Stored records:
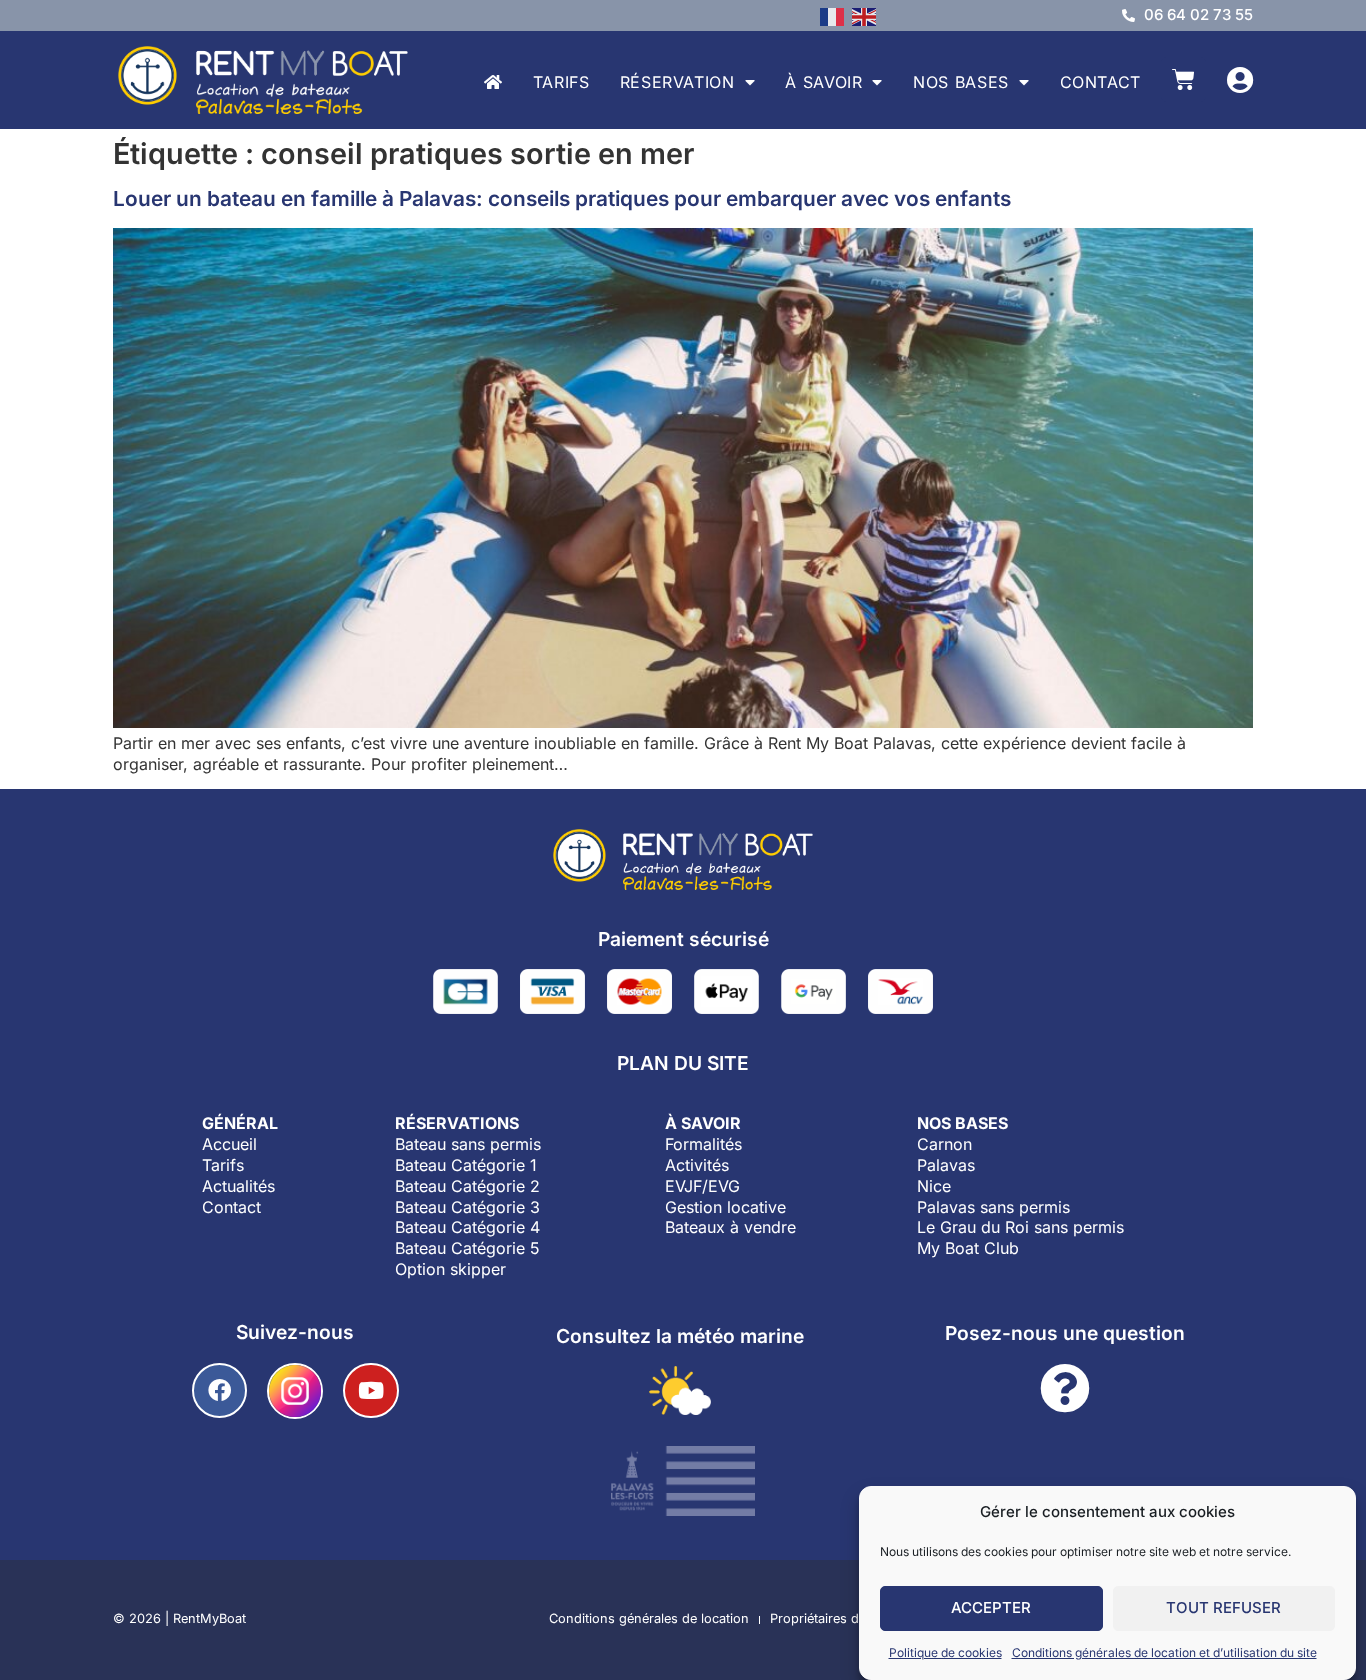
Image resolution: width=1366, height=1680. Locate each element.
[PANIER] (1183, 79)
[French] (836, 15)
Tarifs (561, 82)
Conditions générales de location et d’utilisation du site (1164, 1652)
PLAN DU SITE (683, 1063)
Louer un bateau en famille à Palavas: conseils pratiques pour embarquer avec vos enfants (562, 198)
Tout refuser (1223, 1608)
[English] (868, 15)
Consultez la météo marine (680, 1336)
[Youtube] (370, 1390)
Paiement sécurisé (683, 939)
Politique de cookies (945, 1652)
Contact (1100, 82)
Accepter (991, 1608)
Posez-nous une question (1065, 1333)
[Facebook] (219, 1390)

* [Task details] Pictures stay out; the records above are otherwise reproduced exactly.

* [Solution below]
Image resolution: width=1366, height=1680. Locate each element.
[PANIER] (1183, 79)
[French] (836, 15)
Tarifs (561, 82)
Conditions générales de location et d’utilisation du site (1164, 1652)
PLAN DU SITE (683, 1063)
Louer un bateau en famille à Palavas: conseils pratiques pour embarquer avec vos enfants (562, 198)
Tout refuser (1223, 1608)
[English] (868, 15)
Consultez la météo marine (680, 1336)
[Youtube] (370, 1390)
Paiement sécurisé (683, 939)
Politique de cookies (945, 1652)
Contact (1100, 82)
Accepter (991, 1608)
Posez-nous une question (1065, 1333)
[Facebook] (219, 1390)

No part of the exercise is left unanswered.